The PubMed and EMBASE databases were searched. A dose–response analysis was performed with generalized least squares regression, with the relative risk (RR) and 95 % CI as effect values.
The meta-analysis included seventeen studies.
A total of 10 601 patients.
The non-linear dose–response relationship between total vitamin B12 intake and CRC risk was insignificant (P=0·690), but the relationship between dietary vitamin B12 intake and CRC risk was significant (P<0·001). Every 4·5 μg/d increment in total and dietary vitamin B12 intake was inversely associated with CRC risk (total intake: RR=0·963; 95 % CI 0·928, 0·999; dietary intake: RR=0·914; 95 % CI 0·856, 0·977).
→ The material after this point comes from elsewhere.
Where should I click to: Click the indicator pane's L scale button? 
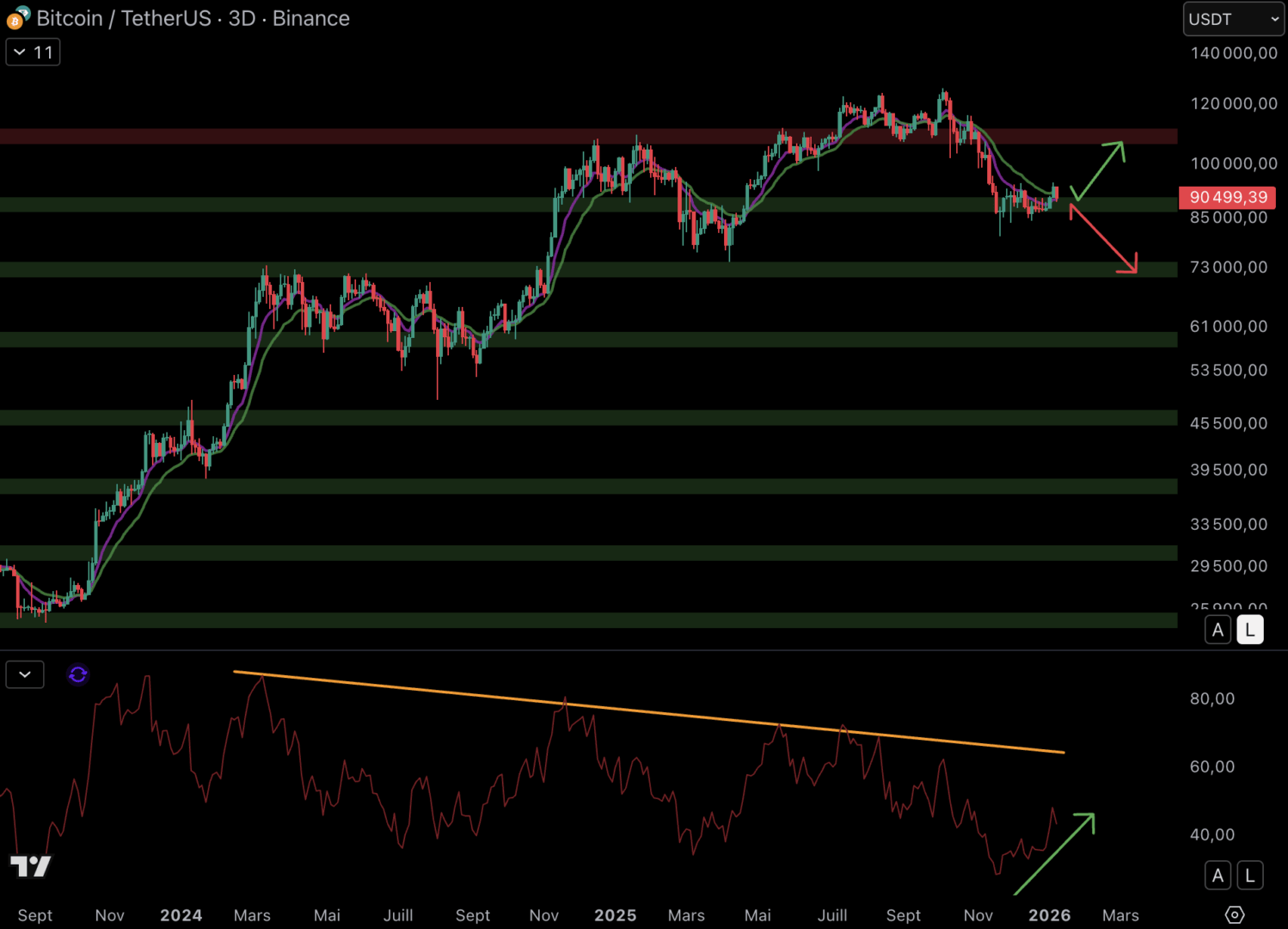[x=1249, y=875]
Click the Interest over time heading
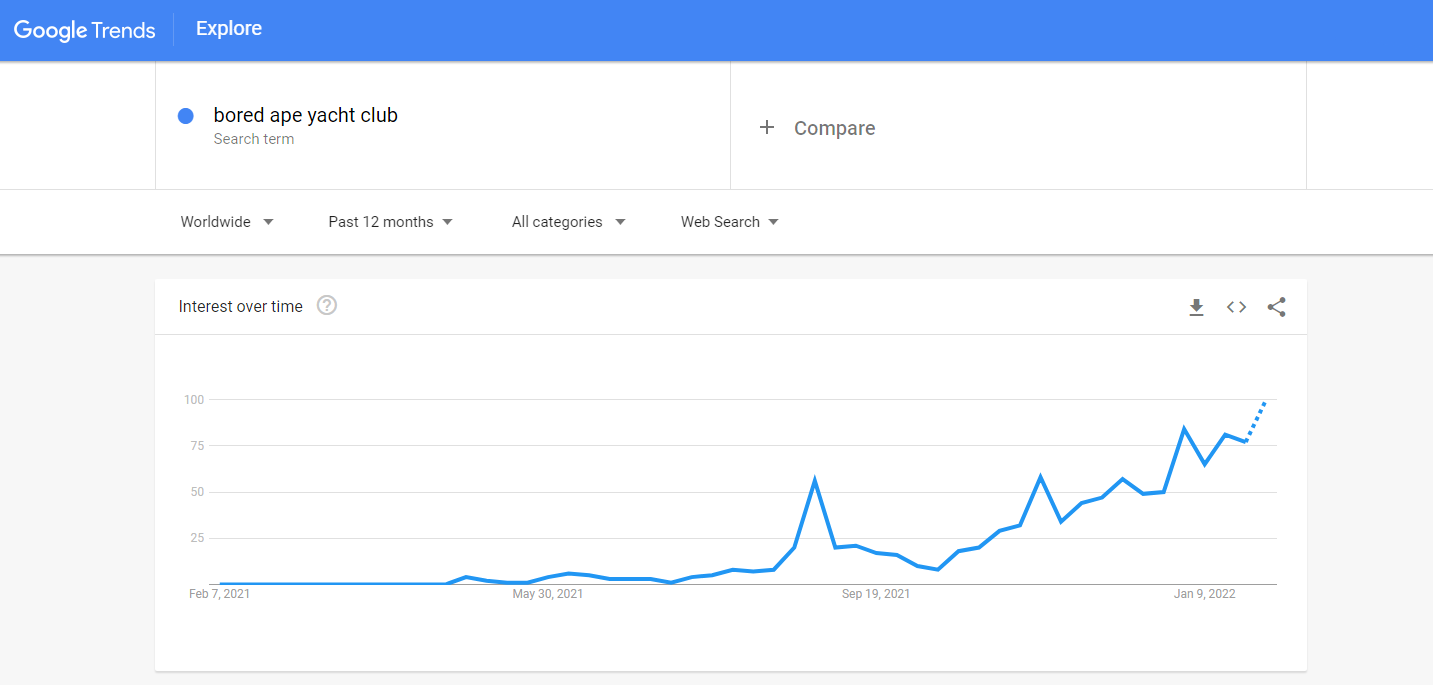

The inverse association between vitamin B12 intake and CRC risk was also significant when vitamin B12 intake was over a dosage threshold, enhancing the non-linear relationship. The non-linear dose–response relationship between blood vitamin B12 level and CRC risk was insignificant (P=0·219). There was an insignificant association between every 150 pmol/l increment in blood vitamin B12 level and CRC risk (RR=1·023; 95 % CI 0·881, 1·187).
Our meta-analysis indicates that evidence supports the use of vitamin B12 for cancer prevention, especially among populations with high-dose vitamin B12 intake, and that the association between CRC risk and total vitamin B12 intake is stronger than between CRC risk and dietary vitamin B12 intake only.